A debt instrument is measured at FVOCI if it meets both of the following conditions and is not designated as at FVTPL:
• it is held within a business model whose objective is achieved by both collecting contractual cash flows and selling financial assets; and
• its contractual terms give rise on specified dates to cash flows that are solely payments of principal and interest on the principal amounts outstanding.
Subsequent to initial recognition these are measured at amortised cost using the effective interest method. Interest income from these financial assets is included in finance income using the effective interest rate method.
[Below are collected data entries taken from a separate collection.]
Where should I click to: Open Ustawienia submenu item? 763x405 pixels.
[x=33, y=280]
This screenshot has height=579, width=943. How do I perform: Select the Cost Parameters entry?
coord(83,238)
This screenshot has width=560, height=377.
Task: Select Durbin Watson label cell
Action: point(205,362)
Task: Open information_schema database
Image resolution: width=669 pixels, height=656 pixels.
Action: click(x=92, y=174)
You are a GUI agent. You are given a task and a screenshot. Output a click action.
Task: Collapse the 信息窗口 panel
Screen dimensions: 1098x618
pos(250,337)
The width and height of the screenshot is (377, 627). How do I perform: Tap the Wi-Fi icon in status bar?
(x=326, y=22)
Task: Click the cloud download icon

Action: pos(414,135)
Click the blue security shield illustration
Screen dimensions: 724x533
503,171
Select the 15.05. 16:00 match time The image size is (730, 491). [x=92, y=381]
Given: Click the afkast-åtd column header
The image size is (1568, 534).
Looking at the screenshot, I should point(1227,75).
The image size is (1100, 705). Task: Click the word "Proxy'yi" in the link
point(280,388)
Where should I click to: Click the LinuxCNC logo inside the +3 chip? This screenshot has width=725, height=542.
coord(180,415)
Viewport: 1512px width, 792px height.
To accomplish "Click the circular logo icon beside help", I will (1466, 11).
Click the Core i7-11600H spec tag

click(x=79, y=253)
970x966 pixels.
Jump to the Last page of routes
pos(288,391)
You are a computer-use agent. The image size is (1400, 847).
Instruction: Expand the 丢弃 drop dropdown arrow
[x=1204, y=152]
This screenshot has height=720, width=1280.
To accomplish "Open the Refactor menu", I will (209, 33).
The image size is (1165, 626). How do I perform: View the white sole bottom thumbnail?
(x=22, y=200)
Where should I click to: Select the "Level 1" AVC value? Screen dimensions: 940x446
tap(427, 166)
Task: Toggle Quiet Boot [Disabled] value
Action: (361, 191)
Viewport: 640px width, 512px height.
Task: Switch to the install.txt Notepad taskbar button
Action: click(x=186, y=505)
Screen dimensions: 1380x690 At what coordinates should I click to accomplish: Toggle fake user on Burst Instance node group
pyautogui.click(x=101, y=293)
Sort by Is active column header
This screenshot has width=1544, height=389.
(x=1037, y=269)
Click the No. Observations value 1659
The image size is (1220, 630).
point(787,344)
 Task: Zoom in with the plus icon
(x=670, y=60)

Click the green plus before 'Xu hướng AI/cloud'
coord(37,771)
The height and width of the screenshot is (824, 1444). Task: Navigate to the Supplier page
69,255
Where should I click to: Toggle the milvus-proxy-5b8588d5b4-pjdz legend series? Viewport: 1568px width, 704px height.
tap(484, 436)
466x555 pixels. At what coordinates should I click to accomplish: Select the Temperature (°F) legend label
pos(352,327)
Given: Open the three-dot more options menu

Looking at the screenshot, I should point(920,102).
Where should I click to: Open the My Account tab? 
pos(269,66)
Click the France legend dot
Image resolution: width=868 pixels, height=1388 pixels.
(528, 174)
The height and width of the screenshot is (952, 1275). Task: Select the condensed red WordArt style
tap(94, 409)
Any gain or loss arising on derecognition is recognised directly in profit or loss and presented in other (expenses)/income together with foreign exchange gains and losses.
Impairment losses are presented as a separate line item in the profit or loss under ‘net impairment losses on financial and contract assets'.
On initial recognition of an equity investment that is not held for trading, the Company may irrevocably elect to present subsequent changes in the investment's fair value in OCI. This election is made on an investment-by-investment basis.
All financial assets not classified as measured at amortised cost or FVOCI as described above are measured at FVTPL. This includes all derivative financial assets. The Company does not have any assets classified at FVOCI nor FVTPL.
The Company assesses at the end of each reporting period whether there is objective evidence that one or more event has occurred which has impacted on the estimated cash flows of the financial asset.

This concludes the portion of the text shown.